**Set exercise 1**
Update the Black Note e-liquid thread from the words "# Black Note" through the words "of importing it?", changing "SA" to "South Africa".
**Set exercise 2**
Based on the Black Note e-liquid thread, answer yes or no to each statement below and quote the words that decide it: (a) Andre has imported e-liquid from a UK website. (b) GMacDiggity found Black Note in stock at a local shop. (c) Andre considers DIY the best option for tobacco flavors.

**Source passage**
- - -

# Black Note e-liquid



## GMacDiggity (1/12/16)

Hi all, 

So I am really keen on trying some of this but can't seem to find it in stock anywhere... Does anyone know of a place that I can buy this in SA or alternatively a cost effective way of importing it?


----------



## Andre (1/12/16)

I researched their juices some time back and came to the conclusion that they are not worth the while for the price. I have imported from www.houseofliquid.com (UK) and love their El Toro Cigarillos.

Reactions: Like 1


----------



## GMacDiggity (1/12/16)

@Andre Thanks for the response! Ya I was wondering if they would be worth the cost or not. May try a few other local tobacco juices and see if they float my boat! Don't feel like wasting cash on something that isn't worth the while! 

The el Toro stuff does look pretty phenomenal! May well look into a bit of that, seems like a much more reasonable price! Thanks for the advice on that!

Reactions: Like 1


----------



## Andre (1/12/16)

GMacDiggity said:


> @Andre Thanks for the response! Ya I was wondering if they would be worth the cost or not. May try a few other local tobacco juices and see if they float my boat! Don't feel like wasting cash on something that isn't worth the while!
> 
> The el Toro stuff does look pretty phenomenal! May well look into a bit of that, seems like a much more reasonable price! Thanks for the advice on that!


For tobaccos DIY is the way to go imho.

- - -

**Data lines**
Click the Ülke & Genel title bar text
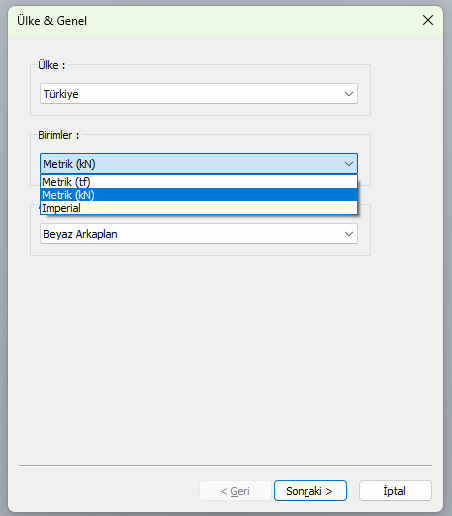 [52, 21]
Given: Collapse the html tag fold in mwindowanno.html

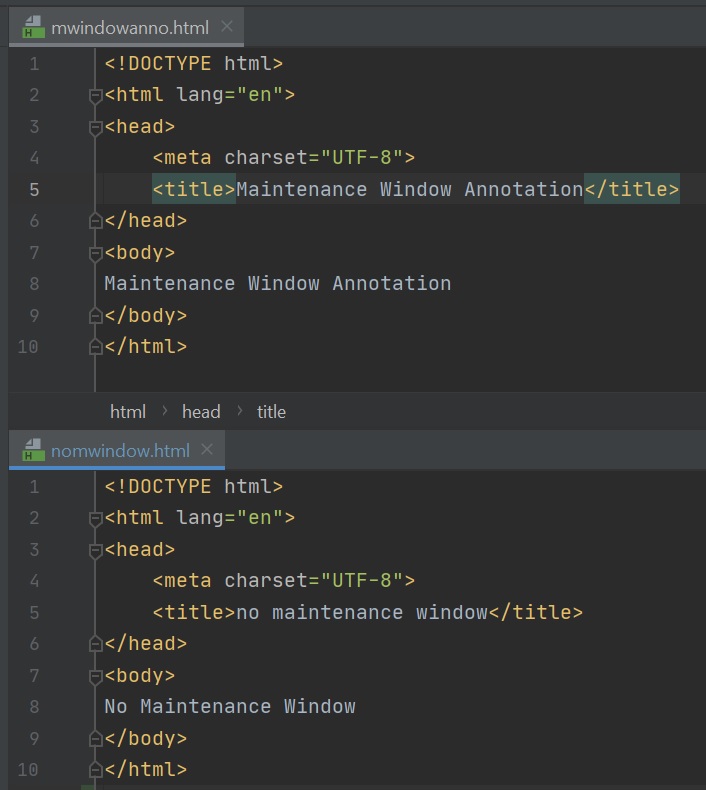Looking at the screenshot, I should pos(96,96).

- - -

**Finished answer 1**
# Black Note e-liquid



## GMacDiggity (1/12/16)

Hi all, 

So I am really keen on trying some of this but can't seem to find it in stock anywhere... Does anyone know of a place that I can buy this in South Africa or alternatively a cost effective way of importing it?

**Finished answer 2**
(a) Yes: "I have imported from www.houseofliquid.com (UK)"
(b) No: "can't seem to find it in stock anywhere"
(c) Yes: "For tobaccos DIY is the way to go imho."